Long-term growth selection of mice changes the intrinsic susceptibility of myogenic cells to apoptosis.

Myogenic cells were derived from mice long-term selected over 70 generations for high 6-weeks body weight (DU-6) and from unselected control mice (DU-Ks). The cells were grown in medium with 10% foetal bovine serum (FBS) for 8 days or transferred to low serum conditions (1% FBS) at days 4 and 6 of cultivation, respectively, and maintained for two further days. In both cell lines, serum reduction induced decreases in DNA and protein contents, and in DNA synthesis rate.
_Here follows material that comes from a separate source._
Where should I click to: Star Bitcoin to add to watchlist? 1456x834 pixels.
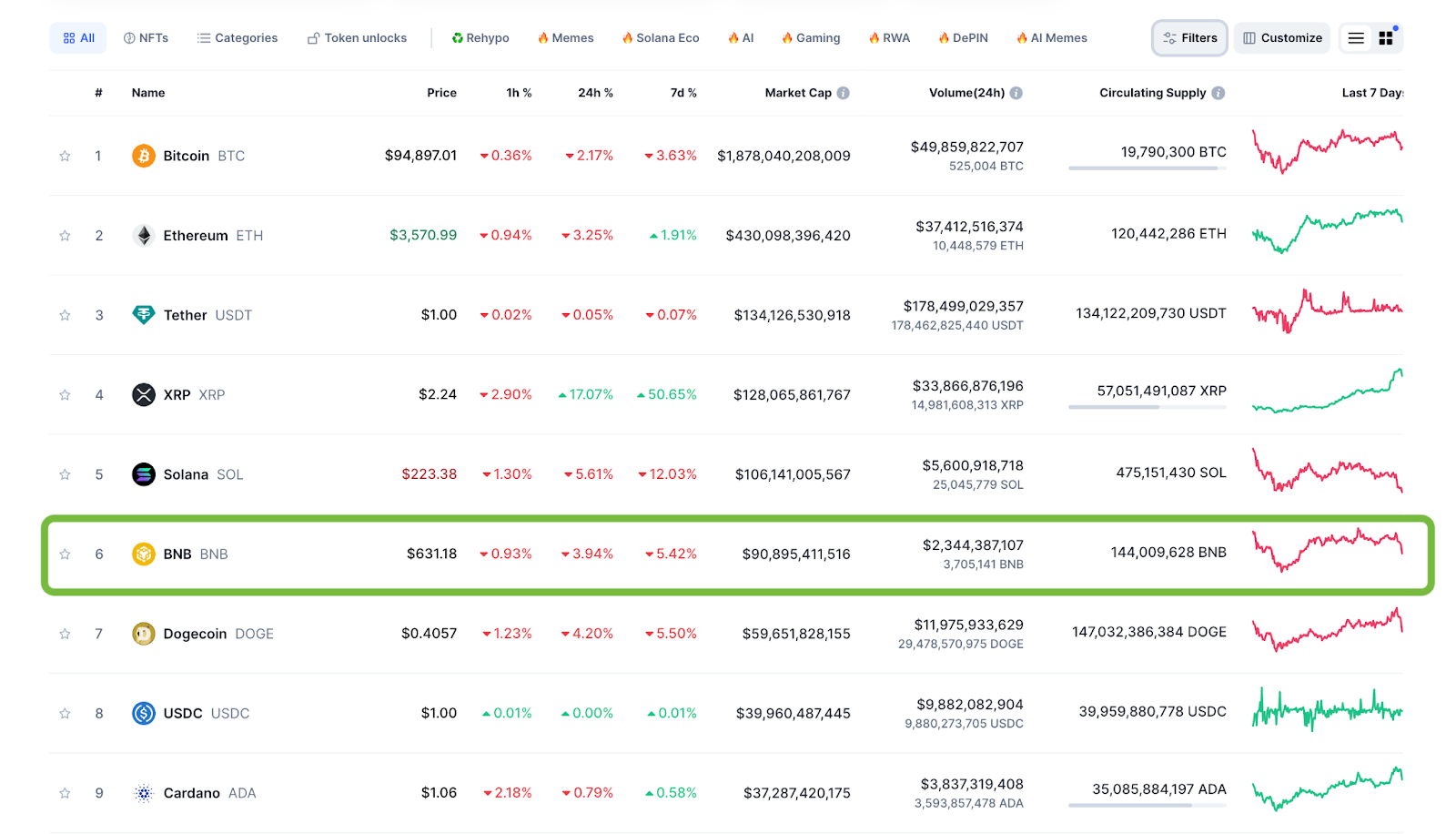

It also triggered apoptotic cell death as demonstrated by increased DNA strand breaks and expression of active caspase-3. Concomitantly, the anti-apoptotic protein bcl-2 was enhanced. The basal frequency of apoptotic cells decreased with time of cultivation in both lines and was lower in DU-6 than in DU-Ks cells. However, the increase in apoptosis induced by serum reduction was more pronounced in DU-6 than in DU-Ks cells and did not differ between the time points of serum reduction. The results suggest that growth selection decreases the basal apoptosis frequency of muscle satellite cells under normal supply, but enhances the intrinsic susceptibility to growth factor withdrawal by serum deprivation as a severe apoptotic stimulus. Furthermore, the apoptotic response to growth factor withdrawal seems to be largely independent of the stage of myogenic development.